The issue is in the function find_pressure!(::System, ::Parameters) at thermo.jl.

This gives seg fault, but is type stable

(sys.P[i, j], sys.s[i, j])::Tuple{T, T} =
            find_pressure(p=p,
            root_finder=newton_raphson,
            ρ₁=sys.ρ[i, j, 1],
            ρ₂=sys.ρ[i, j, 2],
            tait=tait_C₅H₁₂,
            igas=ideal_gas) where T<:AbstractFloat

This is type unstable

sys.P[i, j], sys.s[i, j] =
           find_pressure(p=p,
           root_finder=newton_raphson,
           ρ₁=sys.ρ[i, j, 1],
           ρ₂=sys.ρ[i, j, 2],
           tait=tait_C₅H₁₂,
           igas=ideal_gas)

Problematic part of the output of @code_warntype find_pressure!(sys, p) for the second piece of code:

│   %27 = (%25)(%26)::NamedTuple{(:p, :root_finder, :ρ₁, :ρ₂, :tait, :igas), _A} where _A<:Tuple{Parameters{Float64}, typeof(newton_raphson), Float64, Float64, Any, Any}

I tried explicitely stating all the types in find_pressure (the function being called inside `find_pressure!'):

function find_pressure(; root_finder::Function, ρ₁::T, ρ₂::T,
        tait::TaitEoS, igas::IdealGasEoS,
        p::Parameters, niter::Integer=50,
        eps_x::T=1e-6)::Tuple{T, T} where T<:AbstractFloat

However, this is type stable

This is a simplified version of the original code, and it's type stable. The question is, what is different between this and the original code?

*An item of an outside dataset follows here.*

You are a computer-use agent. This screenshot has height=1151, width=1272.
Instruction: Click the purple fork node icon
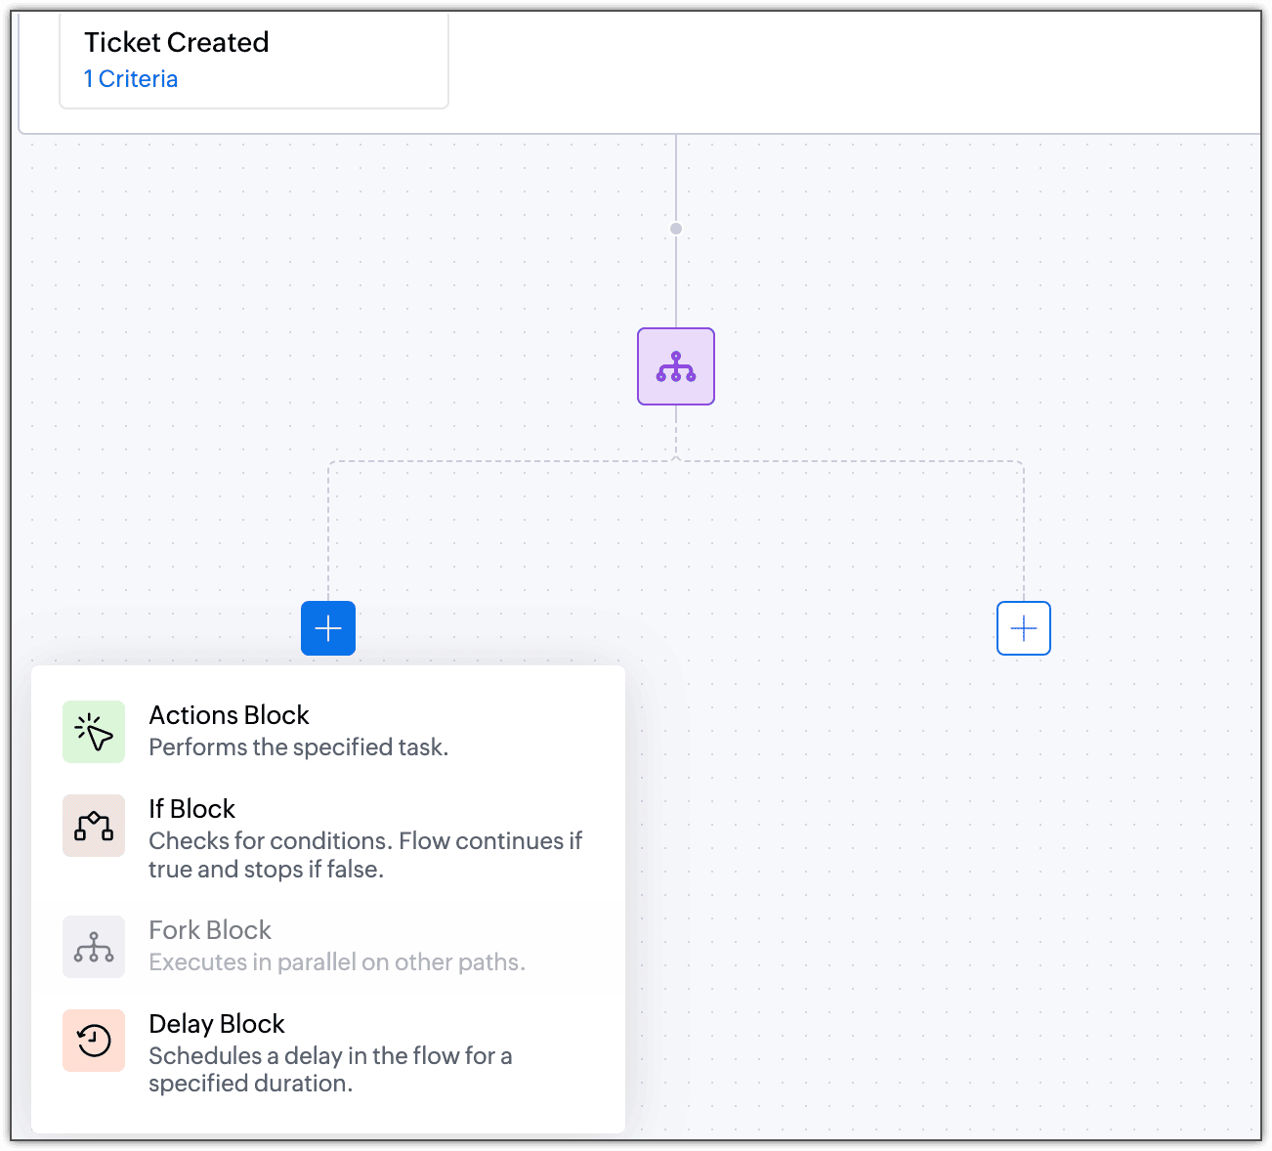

function f(x::Integer, y::Integer)
    return x, y
end

a = zeros(3, 3)
b = zeros(3, 3)

function g()
    for i = 1 : 3
        for j = 1 : 3
            a[i, j], b[i, j] = f(i, j)
        end
    end
end

[stepanzh]

1. Passing an element of a vector of functions

First possible option, try to @view explicitly on objects you want to @view (idk whether it's type stable or not)

darcy!(f=f[k], u=(@view sys.u[:, :, k]),
                v=(@view sys.v[:, :, k]), P=sys.P,
                s=sys.s, p=p, k=k)

Sometimes curly brackets are needed to clarity macro.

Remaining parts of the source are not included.